Input data:
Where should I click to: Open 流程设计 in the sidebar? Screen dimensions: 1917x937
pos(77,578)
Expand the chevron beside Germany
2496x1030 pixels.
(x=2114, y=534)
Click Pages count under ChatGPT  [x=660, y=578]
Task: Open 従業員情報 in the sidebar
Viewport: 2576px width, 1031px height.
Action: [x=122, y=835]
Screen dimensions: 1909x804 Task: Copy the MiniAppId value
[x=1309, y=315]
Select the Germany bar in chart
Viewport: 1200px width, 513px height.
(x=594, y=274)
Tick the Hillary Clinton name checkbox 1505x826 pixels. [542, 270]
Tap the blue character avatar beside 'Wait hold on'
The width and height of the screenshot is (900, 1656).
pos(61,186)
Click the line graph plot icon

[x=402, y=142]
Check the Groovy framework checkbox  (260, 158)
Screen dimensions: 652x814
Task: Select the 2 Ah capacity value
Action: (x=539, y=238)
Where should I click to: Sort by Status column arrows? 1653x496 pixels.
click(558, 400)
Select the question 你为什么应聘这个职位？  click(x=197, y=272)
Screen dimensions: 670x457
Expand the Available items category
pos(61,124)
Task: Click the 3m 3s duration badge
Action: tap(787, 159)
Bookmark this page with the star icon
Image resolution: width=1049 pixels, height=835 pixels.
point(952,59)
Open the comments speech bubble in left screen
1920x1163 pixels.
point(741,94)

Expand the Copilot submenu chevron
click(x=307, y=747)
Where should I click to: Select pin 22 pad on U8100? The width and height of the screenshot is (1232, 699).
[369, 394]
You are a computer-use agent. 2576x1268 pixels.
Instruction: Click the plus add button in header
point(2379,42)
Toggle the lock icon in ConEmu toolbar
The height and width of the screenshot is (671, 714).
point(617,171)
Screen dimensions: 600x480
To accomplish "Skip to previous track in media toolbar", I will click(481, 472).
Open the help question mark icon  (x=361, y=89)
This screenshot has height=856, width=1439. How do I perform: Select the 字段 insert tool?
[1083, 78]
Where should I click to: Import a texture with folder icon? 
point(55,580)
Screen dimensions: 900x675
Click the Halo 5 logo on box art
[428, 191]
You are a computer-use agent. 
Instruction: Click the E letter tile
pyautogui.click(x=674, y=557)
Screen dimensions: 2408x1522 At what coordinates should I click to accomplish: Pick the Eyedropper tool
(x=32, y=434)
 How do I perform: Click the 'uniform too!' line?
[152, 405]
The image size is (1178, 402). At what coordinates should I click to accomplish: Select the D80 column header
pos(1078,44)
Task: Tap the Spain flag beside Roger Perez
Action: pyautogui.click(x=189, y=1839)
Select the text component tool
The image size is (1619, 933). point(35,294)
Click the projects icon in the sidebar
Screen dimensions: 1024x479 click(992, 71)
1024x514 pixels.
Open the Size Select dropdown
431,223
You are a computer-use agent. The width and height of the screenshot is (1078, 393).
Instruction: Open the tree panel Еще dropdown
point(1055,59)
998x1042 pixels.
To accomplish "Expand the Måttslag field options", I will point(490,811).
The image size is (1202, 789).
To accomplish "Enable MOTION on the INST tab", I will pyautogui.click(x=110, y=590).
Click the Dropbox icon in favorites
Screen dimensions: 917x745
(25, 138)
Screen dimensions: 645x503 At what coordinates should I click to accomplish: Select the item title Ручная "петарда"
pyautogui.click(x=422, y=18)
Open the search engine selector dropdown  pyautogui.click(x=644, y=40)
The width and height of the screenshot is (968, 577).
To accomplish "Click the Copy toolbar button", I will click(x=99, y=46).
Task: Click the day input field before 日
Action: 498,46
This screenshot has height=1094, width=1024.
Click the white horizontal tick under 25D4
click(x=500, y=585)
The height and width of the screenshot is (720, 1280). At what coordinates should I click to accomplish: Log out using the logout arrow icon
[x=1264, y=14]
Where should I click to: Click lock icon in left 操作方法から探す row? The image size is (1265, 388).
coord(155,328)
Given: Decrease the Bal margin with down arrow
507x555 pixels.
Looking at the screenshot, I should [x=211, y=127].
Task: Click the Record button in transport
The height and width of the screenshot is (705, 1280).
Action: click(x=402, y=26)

Objective: Copy out every line of the records above that contains the string "Task", treating uppercase and lowercase letters as different.

Answer to this exercise:
Task: Open 従業員情報 in the sidebar
Screen dimensions: 1909x804 Task: Copy the MiniAppId value
Task: Select the 2 Ah capacity value
Task: Click the 3m 3s duration badge
Task: Tap the Spain flag beside Roger Perez
Task: Click the day input field before 日
Task: Click the Record button in transport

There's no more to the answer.